Could you repeat the records below exactly, without the pictures?

━━━━━━

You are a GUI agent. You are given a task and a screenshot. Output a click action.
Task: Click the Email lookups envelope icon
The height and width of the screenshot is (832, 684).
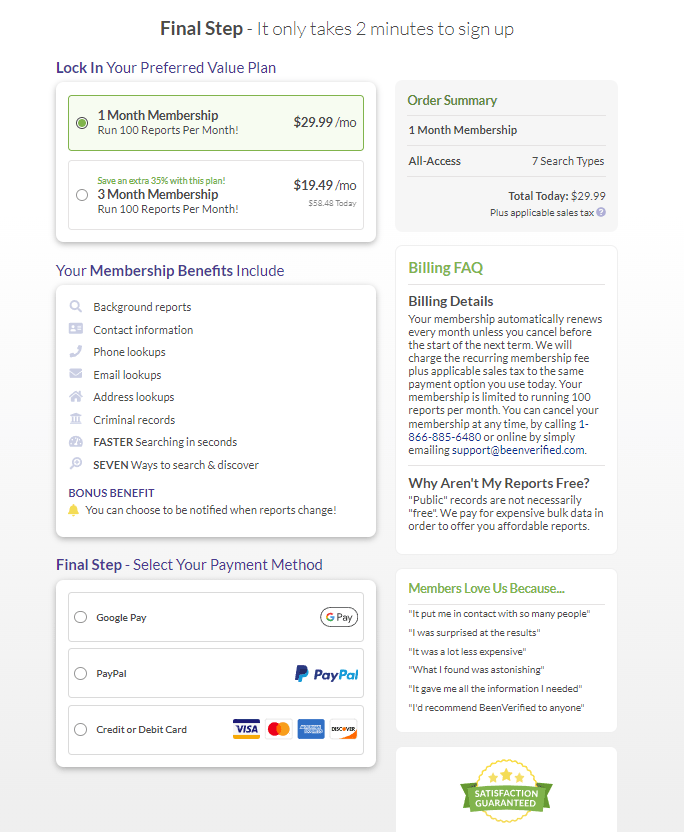(x=75, y=374)
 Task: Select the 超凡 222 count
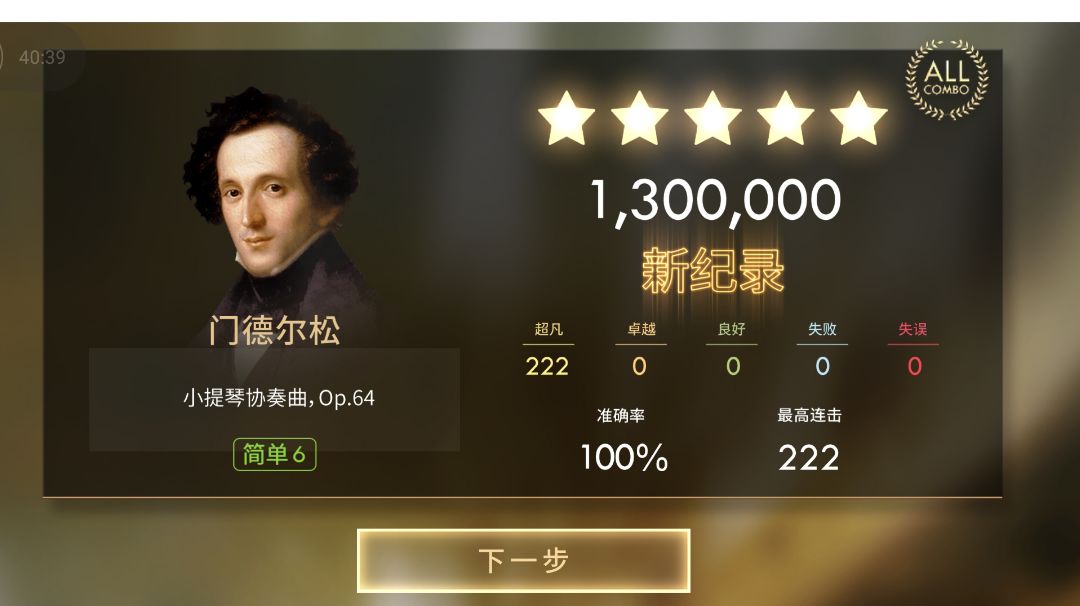548,366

━━━━━━

_TASK SOLUTION_.
You are a GUI agent. You are given a task and a screenshot. Output a click action.
Task: Click the Email lookups envelope icon
The height and width of the screenshot is (832, 684).
(x=75, y=374)
 Task: Select the 超凡 222 count
548,366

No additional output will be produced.